Под мелким мартовским дождем стоит он на оживленной парижской улице, в центре движения. Перед ним – ярко освещенная витрина цветочного магазина, за стеклом пышно и горделиво красуются цветы, это прекрасное зрелище, и, вероятно, именно оно, именно созвучность радостной витрины его мыслям заставили его остановиться. Но он остановился машинально, он смотрит в окно и не видит раскинувшегося перед ним великолепия. Счастливое сознание, что он нашел правильный путь, – вот что его переполняет, вот о чем он думает.

Это не так уж легко далось ему. Правда, в то время только и говорили, что о новом мире на Востоке, но говорили чаще со злобой, чем дружелюбно. Даже Зепп, который сначала приветствовал рождение нового мира, вскоре разочарованно от него отвернулся и с тех пор скептически и неприязненно отзывался о нем.

Гансу невероятно повезло, что он встретился с дядюшкой Меркле. Сам он ни за что бы не справился. Он вспоминает, как впервые отправился на улицу Круа, где он теперь частый гость, как он пришел в мастерскую дядюшки Меркле сдать в переплет ноты отца. Старый переплетчик не стал пускаться с ним в разговоры. Да и потом он был скуп на слова. Много прошло времени, пока Ганс открыл, что эльзасец говорит по-немецки немногим хуже его самого. Хитрая голова был этот старый Меркле и очень себе на уме. Никогда он не подступал к нему с прямой пропагандой. Она только оттолкнула бы Ганса. Дядюшка Меркле заставил его самого сделать для себя выводы, он только указал ему правильный путь.

Волна восхищения, дружеских чувств, уважения поднимается в Гансе, когда он думает о старике. Дядюшка Меркле в свои шестьдесят пять лет гораздо моложе Зеппа, которому только сорок семь. И вдруг глаза юноши темнеют, лицо застывает. Ну и дурак же он, ну и олух. Полгода терзается вопросом, поговорить ли по душам с Зеппом. Надо было сразу же посоветоваться со стариком Меркле. Надо было давно довериться ему. Нелегко говорить с дядюшкой Меркле о своих личных делах. Но когда дело важное, а оно важное, старик всем сердцем рад помочь.

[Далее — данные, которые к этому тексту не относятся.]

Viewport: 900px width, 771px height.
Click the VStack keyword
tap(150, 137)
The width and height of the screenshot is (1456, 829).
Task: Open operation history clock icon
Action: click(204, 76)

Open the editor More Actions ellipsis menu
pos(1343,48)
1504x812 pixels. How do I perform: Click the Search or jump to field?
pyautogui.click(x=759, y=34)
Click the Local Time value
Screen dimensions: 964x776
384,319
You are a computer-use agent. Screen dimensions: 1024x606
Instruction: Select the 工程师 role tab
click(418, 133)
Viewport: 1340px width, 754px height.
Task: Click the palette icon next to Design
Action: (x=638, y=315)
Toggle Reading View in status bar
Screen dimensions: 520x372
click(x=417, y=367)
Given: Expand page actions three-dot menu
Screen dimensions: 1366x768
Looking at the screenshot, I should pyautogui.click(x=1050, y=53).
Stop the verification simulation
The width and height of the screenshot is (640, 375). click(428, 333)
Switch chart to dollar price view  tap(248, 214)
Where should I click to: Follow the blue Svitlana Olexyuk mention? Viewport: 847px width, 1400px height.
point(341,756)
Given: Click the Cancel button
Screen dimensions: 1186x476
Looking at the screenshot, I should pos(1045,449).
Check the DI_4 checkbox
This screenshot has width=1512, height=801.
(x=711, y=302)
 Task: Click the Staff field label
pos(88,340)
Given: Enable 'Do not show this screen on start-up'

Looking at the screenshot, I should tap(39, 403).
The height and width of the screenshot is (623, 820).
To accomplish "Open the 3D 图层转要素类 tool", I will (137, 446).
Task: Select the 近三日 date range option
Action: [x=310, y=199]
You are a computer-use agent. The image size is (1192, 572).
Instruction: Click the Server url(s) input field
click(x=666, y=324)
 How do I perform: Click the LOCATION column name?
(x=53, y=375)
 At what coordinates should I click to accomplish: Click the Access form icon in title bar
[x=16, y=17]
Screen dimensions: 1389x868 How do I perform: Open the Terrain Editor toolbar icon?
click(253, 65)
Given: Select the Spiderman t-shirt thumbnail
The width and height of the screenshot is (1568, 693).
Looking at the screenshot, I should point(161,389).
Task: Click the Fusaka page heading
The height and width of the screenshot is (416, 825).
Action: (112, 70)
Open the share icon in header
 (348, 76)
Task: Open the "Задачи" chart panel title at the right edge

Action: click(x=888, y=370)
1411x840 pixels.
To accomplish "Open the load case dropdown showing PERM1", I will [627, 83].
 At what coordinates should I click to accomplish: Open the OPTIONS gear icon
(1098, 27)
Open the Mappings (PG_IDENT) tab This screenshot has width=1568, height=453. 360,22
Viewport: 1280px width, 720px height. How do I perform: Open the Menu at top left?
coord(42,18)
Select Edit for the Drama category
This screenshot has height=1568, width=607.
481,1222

Ганс быстро поворачивается, отрывает взгляд от великолепной цветочной витрины, бежит на ближайшую станцию метро. Он сейчас же отправится к дядюшке Меркле, такое решение нельзя откладывать на завтра.

* * *

Вот и улица Круа, и старый дом под номером восемьдесят семь. Ганс пересекает двор, быстро взбегает по старым стертым ступеням высокой лестницы дворового флигеля; сердце у него стучит, ведь каждая встреча со стариком – для него новая радость, каждая сулит что-то неожиданное; очутившись наверху, он чувствует себя, как, бывало, в баварских горах, когда один только шаг отделяет тебя от вершины и вот сейчас перед тобой откроется широкий вид на мир.

Он стоит наверху, вдыхает знакомый запах мастерской. Ему немножко страшно: что скажет старик? Что бы тот ни посоветовал, он сделает.

Ганс позвонил. Переплетчик сам открыл ему. Он явно обрадовался, увидев Ганса. Из комнаты, позади мастерской, доносился чей-то голос. На мгновение Ганс почувствовал разочарование: дядюшка Меркле не один. Но оказалось, что это радиоприемник, дядюшка Меркле его не выключил. Аппарат гнусавил немецкие слова, раскатисто, по-военному. В отрывистых фразах, которые, казалось, рассекали воздух, грохотало: воля к вооружению, воинская повинность, преодоление эгоизма. Старик Меркле нет-нет, а доставлял себе злое удовольствие послушать, как германские властители стараются шелухой идеалистических благоглупостей прикрыть свою хищность и жестокость.

Он указал Гансу на стул. Сам он бодро двигался по большой комнате, низенький, худой, прямой; под его густыми белыми усами иногда вспыхивала улыбка, живые, умные глаза весело светились.